Sektörden Açıklamalar
✦ İş Bankası Genel Müdürü Hakan Aran, Bloomberg HT’ye verdiği röportajda temmuz ayı Para Politikası Kurulu (PPK) toplantısına yönelik dikkat çekici değerlendirmelerde bulundu. Aran, Merkez Bankası’nın “enflasyonu düşüreceğim” mesajının, doğrudan faiz indirimleri kadar etkili olduğunu vurgularken, iletişim politikasının piyasa beklentilerini şekillendirmede belirleyici rol oynadığına işaret etti. Aran’a göre Merkez Bankası’nın yıl sonu için enflasyon hedefini değiştirmemesi, yani %24-29 bandını koruması, sıkı duruşun sürdüğü mesajını içeriyor. Bu da faiz indirimi yapılsa dahi beklenti yönetimi açısından bir bozulma yaratmıyor. Nitekim Aran, temmuz ayında Merkez Bankası’ndan 350 baz puanlık bir indirim beklediğini açıkça ifade etti ve bunun “sıkılaşmadan taviz vermeden” yapılabileceğini söyledi.

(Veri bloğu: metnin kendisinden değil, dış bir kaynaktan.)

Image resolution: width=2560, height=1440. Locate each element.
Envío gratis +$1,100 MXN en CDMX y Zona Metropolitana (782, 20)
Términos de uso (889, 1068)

✦ Fitch Ratings Bankalar Direktörü Ahmet Emre Kılınç, Türk bankacılık sektörünün 2025 yılının ikinci yarısına nasıl girdiğini ve önümüzdeki döneme ilişkin temel dinamikleri Bloomberg HT’ye yaptığı açıklamalarda detaylandırdı. Açıklamalarda hem iç piyasada yaşanan volatiliteye hem de küresel gelişmelere dikkat çekilirken, özellikle faiz marjları, aktif kalitesi ve dış finansman başlıkları öne çıkıyor. Yılın başında bankaların net faiz marjlarının politika faizindeki düşüşle birlikte belirgin şekilde iyileşeceği öngörülüyordu. Ancak Kılınç’a göre, mart sonrası yaşanan iç piyasa oynaklığı bu iyileşmenin hızını yavaşlattı. TCMB’nin faizi %46’ya, gecelik borç verme faizini ise %49’a kadar yükselttiğini hatırlatan Kılınç, yıl sonunda politika faizinin %33 seviyelerine gerilemesini beklediklerini belirtti. Bu senaryoda faiz marjları desteklenecek olsa da ilk çeyrek beklentilerine göre daha sınırlı bir iyileşme öngörülüyor.
✦ TEB Genel Müdürü Ümit Leblebici, İstanbul’da düzenlenen Ödeme Sistemleri Zirvesi kapsamında CNBC-e’ye verdiği röportajda, Türkiye ekonomisinin içinde bulunduğu konjonktüre dair dikkat çekici açıklamalarda bulundu. Bankacılık sektörüyle ilgili kârlılığın baskı altında olduğunu belirten Leblebici, bu durumu makro ölçekte Türkiye’nin sürdürmeye çalıştığı büyüme stratejisiyle ilişkilendirdi. “Ülke olarak bir büyüme savaşının içerisindeyiz” ifadesini kullanan Leblebici, bankacılık kârlılığındaki zayıflamanın temelinde hem regülasyonlar hem de ekonomik yavaşlamaya bağlı kredi talebindeki sınırlı artışın yer aldığını ima etti. 2025 yılına ilişkin makroekonomik görünüm hakkında da konuşan Leblebici, mevcut şartların kolaylayıcı olmaktan uzak olduğunu, şirketlerin yatırım kararlarında temkinli hareket ettiklerini ifade etti. Ancak yılın ikinci yarısında enflasyondaki düşüşün hız kazanmasıyla birlikte yatırım ortamında toparlanma beklediklerini dile getirdi.